York gallery According to McGee has worked with artists from York College for over 10 years. A decade of exhibitees and curators sound like a roll call of important, collectible contemporary artists of the North: Aled Haywood, Mary Bowering, Tina Breslin, Dan Gatens, Tom Jennings, Daisy McManaman and Sophie Wright all contributed to the gallery’s ‘While the Ink is Wet’ series. Last year’s exhibition at Fossgate Social reinvented the gallery and bar collaboration. York College artists Tom Child, Vincent Lyles, Liz O’Connell-Ward, Janet Easton and Daniel Saywell revealed game changing work and went on to curate shows at According to McGee, including solo shows from CBE Elaine Thomas and international art star Andy Fullalove. Indeed, according to gallery director Ails McGee, “Janet and Daniel were invaluable to our growth and diversification in 2016. Janet is a top class curator, and Daniel’s illustrations were crucial to our charity work via New Visuality.

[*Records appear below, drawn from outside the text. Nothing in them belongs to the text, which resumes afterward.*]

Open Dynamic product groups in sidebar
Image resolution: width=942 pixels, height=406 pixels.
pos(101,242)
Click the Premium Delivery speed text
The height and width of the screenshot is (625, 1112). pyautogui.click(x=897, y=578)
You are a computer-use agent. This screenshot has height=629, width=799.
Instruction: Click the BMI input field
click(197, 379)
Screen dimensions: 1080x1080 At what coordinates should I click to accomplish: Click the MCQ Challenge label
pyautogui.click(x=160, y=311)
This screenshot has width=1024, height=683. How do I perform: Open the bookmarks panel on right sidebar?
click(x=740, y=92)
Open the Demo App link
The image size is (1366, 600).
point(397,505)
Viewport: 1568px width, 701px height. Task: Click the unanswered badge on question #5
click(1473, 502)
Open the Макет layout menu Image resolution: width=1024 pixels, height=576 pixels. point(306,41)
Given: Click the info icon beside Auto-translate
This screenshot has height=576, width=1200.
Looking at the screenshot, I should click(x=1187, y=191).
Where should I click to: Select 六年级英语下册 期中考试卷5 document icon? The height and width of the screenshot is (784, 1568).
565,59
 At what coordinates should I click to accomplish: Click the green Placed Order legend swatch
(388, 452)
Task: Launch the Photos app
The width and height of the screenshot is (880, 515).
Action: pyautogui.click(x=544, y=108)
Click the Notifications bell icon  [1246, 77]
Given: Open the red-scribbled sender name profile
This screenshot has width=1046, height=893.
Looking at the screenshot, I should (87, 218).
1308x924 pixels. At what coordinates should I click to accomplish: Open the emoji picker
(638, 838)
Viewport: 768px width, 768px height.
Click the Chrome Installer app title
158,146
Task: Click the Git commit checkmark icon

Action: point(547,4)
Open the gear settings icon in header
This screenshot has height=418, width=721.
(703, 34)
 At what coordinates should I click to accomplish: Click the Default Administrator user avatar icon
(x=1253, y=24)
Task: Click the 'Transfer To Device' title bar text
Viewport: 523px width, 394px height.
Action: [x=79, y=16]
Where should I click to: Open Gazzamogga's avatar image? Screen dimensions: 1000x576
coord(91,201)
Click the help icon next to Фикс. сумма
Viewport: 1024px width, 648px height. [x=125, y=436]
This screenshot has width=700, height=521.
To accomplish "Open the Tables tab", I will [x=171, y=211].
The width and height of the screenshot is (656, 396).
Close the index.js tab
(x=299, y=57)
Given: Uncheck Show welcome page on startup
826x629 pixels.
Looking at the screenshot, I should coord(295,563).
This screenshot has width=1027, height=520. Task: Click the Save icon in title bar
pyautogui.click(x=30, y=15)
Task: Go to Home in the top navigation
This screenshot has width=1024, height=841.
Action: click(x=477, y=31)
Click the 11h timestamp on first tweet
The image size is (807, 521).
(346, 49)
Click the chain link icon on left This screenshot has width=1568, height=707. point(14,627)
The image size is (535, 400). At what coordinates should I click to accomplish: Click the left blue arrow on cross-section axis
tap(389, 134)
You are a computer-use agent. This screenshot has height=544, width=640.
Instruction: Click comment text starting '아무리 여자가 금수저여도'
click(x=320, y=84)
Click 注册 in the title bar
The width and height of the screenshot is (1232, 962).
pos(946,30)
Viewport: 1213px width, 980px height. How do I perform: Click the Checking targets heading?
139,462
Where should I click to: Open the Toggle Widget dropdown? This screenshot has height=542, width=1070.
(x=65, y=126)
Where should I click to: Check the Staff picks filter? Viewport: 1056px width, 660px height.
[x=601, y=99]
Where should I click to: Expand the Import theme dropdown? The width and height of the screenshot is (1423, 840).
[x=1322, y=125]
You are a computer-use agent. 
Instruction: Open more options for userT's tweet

2017 kicked off at According to McGee with an installation from York College student Sophie Cook. Sophie works with balloons, a glue gun and a pin. Sounds simple, but the results are mesmerizingly fragile. “The skeleton left by the dried glue was perfect for the beautiful 3D prints created by Ripon’s GoPrint3D,” says light installation artist Nick Walters, “The projections that I designed complemented her art very well, and it was gratifying to watch from the dark inside of the gallery the spellbound faces of the passers by.” Nick’s light projection and the 3D prints and work created by Sophie Cook was a statement on this year’s Holocaust Memorial Day, a sensitive subject by any standards. Says Ails, “When we saw Sophie’s work at York College we audibly gasped. It’s some of the most exhibitable work we’ve ever shown, and was ideal for our installation.” We sat down with Sophie to discuss her work and where she sees her art going.
I love the way that art and design is evolving, using modern technology to advance the human imagination
How do you see your work evolving?
I really love they way I have manipulated an unusual material to create a different, yet simple organic formed object. I would further develop this unique manipulation of material and combined it with my love for fashion, to design a quirky and lavish dress aimed for the catwalk to provoke the viewer’s imagination.
The exhibition is built alongside innovative 3D Prints. What are your thoughts on this?
I love the way that art and design is evolving, using modern technology to advance the human imagination, to create interesting and exciting contemporary works of art. Further to this, I would love to incorporate more of the same concepts into my own work.
How important is it for you to provoke the viewer?
I think this is vitally important to make sure the viewer understands and feels something from your work. A piece of art is much more likely to stay within someone’s memory, if you can connect with it. People tend to like things they can either relate to or disagree with, and irrelevant to if they ‘like’ it, one can still appreciate the thought process behind the concept in front of them. Which is the reason why I create my work the way I do.
I am about to embark on my Final Major Project ‘Revolutionary’ in 3D Design Crafts at York College. Upon finishing my Level Three qualification, I intend to further my studies into a higher education course and propel my creativity and innovation through 3D Design or exhibit my ideas through my love for fashion.